Classical recommendation for the surveillance of influenza involves the collection of tracheal or oropharyngeal and cloacal swabs on live and dead birds10,11. According to our results, the sensitivity of combining one tracheal and one cloacal swab to test for the presence of viral RNA in an infected duck would be 0.63 (0.51–0.75) for a positivity threshold of 10 copies/mL. It is striking that only one feather pulp sample outperform the classical sample recommendation, as its sensitivity was estimated at 0.96 (0.86–1.00). Moreover, feathers are easy to collect, transport and treat for molecular analyses. The much higher sensitivity of detection in feather pulp suggests that feather samples could be diluted without decreasing the overall sensitivity at the flock level, and therefore that they could be pooled further, which would reduce the costs of analysis at the flock scale and improve the overall economic efficiency of surveillance. Combined with swabs in a sampling strategy, feathers would also provide supplementary information about invasiveness of the virus. In a previous experimental study conducted on european quails, H5N1 and H7N1 HPAIVs inoculation resulted in viral RNA detection in feathers from day 1 up to day 6 and day 12, respectively. In contrast, H7N2 LPAIV detection remained negative during all the experiment from 1 to 15 days post-infection28. Assuming that AIV spread in feather is the result of viremia and systemic infection, feather folliculitis in combination with positive viral detection could presumably reflect the tissue pantropism of a virus strain and suggest infection by a HPAIV. Further investigations are needed to investigate feather infection as a signature of HPAIVs, including variations between strains.
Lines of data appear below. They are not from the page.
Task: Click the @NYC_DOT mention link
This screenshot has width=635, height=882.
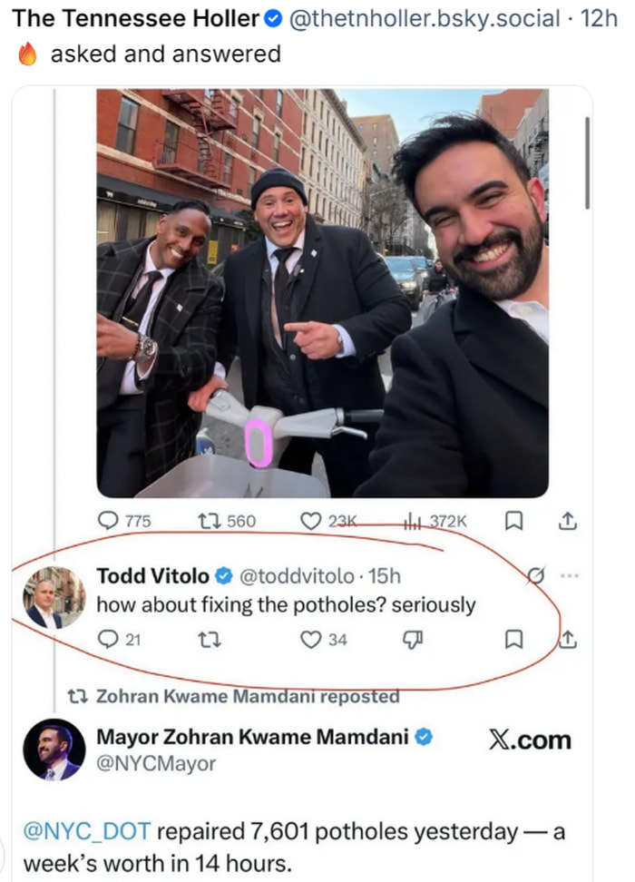Action: pyautogui.click(x=89, y=830)
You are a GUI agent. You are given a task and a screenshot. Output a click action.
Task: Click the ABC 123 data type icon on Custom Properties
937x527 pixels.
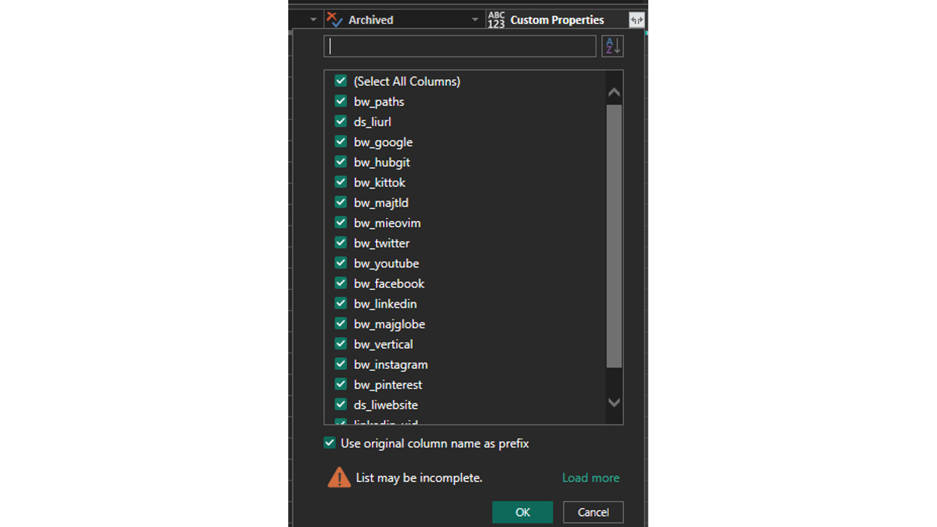coord(496,19)
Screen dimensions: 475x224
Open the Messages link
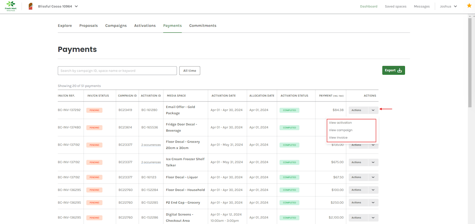point(422,6)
Clinical expression of HPAI in ducks is poor, as evidenced on the field and in experimental infections29. Our experiment confirmed that ducks may excrete huge loads of virus for days, contaminate very efficiently the rest of the flock without expressing clinical signs. This poor clinical expression in ducks stresses, even more, the pivotal importance of an optimized surveillance strategy, based on intensive testing, at least before farm-to-farm transportation of ducks.

These data, based on a selection of both field and experimental cases of H5N8-infected ducks and geese, suggest that feather samples should be included in the toolbox of samples for detection of clade 2.3.4.4b HPAI viruses, at least in ducks. Further investigations are needed in experimental settings and on a wide range of HPAIVs to ascertain the relevance of their insertion in the diagnostic protocols of HPAI surveillance.